The paper is organized as follows: Section 2 specifically presents the theoretical approach and hypothesis; Section 3 describes the research design and the methodology followed; Section 4 presents the results. Section 5 provides the discussion and implications, and Section 6 offers the conclusions, limitations, and future research directions.

2. Theoretical Framework and Research Hypotheses

2.1. Theoretical Background

Well-being is a very important issue for the workers, as well as for the success of the companies. The interest in well-being can be traced back thousands of years, and it has always been very important to people’s lives. It refers to an overall state of psychological and physical satisfaction experienced by individuals. It describes personal traits that establish how an individual reacts in circumstances of pressure, stress, and opportunities. Recently, the concept of well-being has received significant attention in the fields of management and psychology (Yadeun-Antuñano 2019).

- **Directions**:
**a.** In the paper excerpt on workplace well-being, which section gives the conclusions, limitations, and future research directions?
**b.** Reproduce word for word the part of the workplace well-being excerpt that begins with "The paper is" and ends with "future research directions.".

- **Given material**:
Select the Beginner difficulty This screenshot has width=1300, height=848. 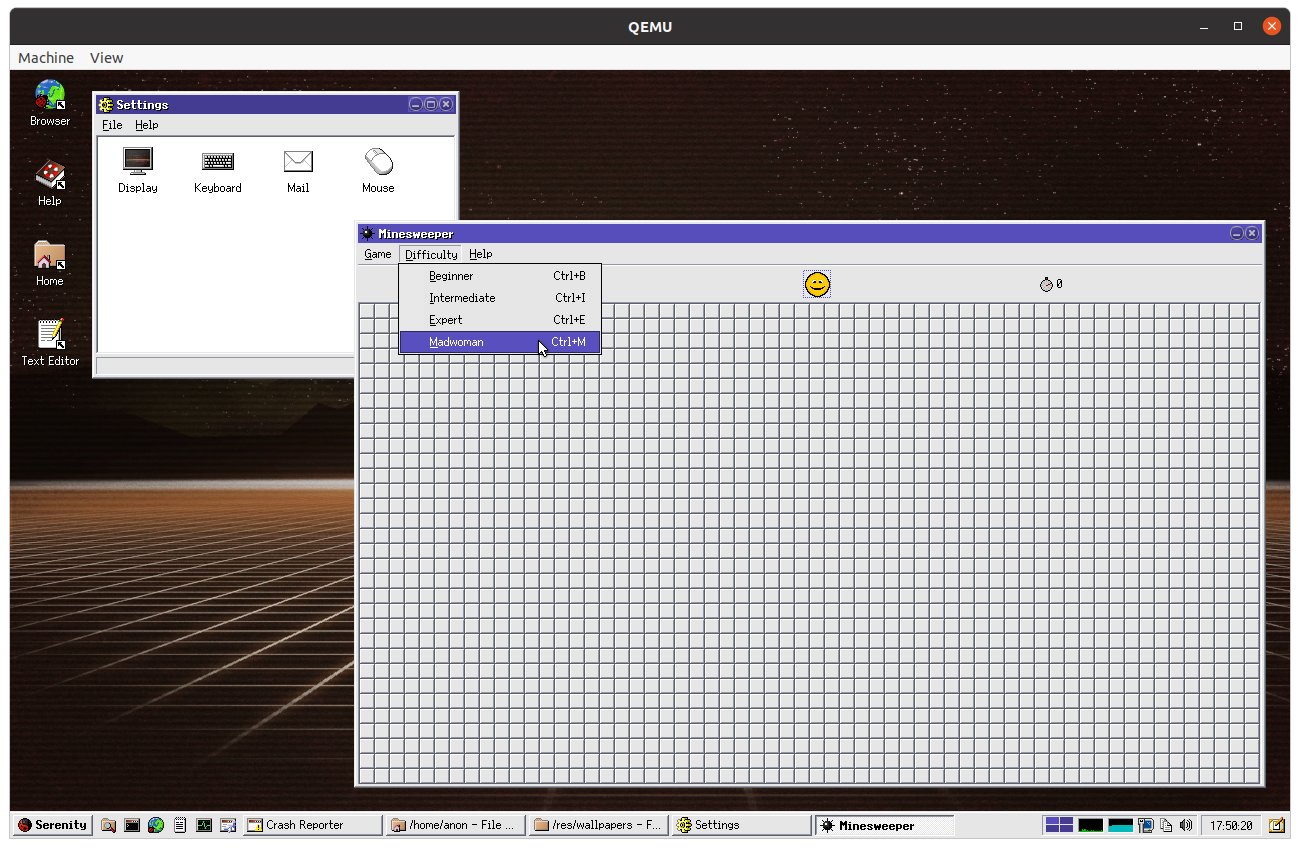[451, 276]
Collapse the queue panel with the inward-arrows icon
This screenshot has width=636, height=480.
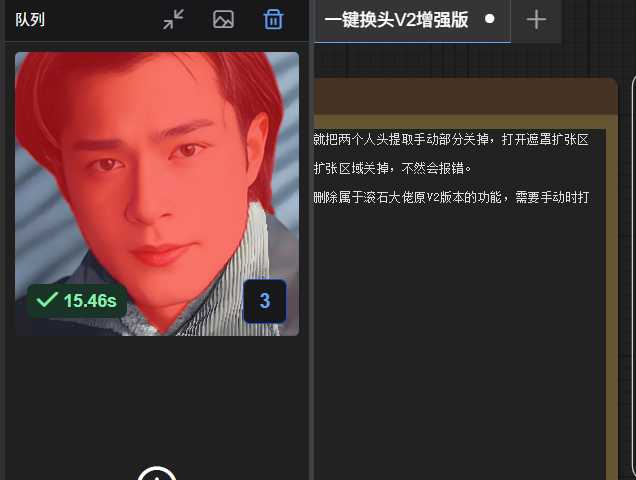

- **Expected responses**:
**a.** Section 6

**b.**
The paper is organized as follows: Section 2 specifically presents the theoretical approach and hypothesis; Section 3 describes the research design and the methodology followed; Section 4 presents the results. Section 5 provides the discussion and implications, and Section 6 offers the conclusions, limitations, and future research directions.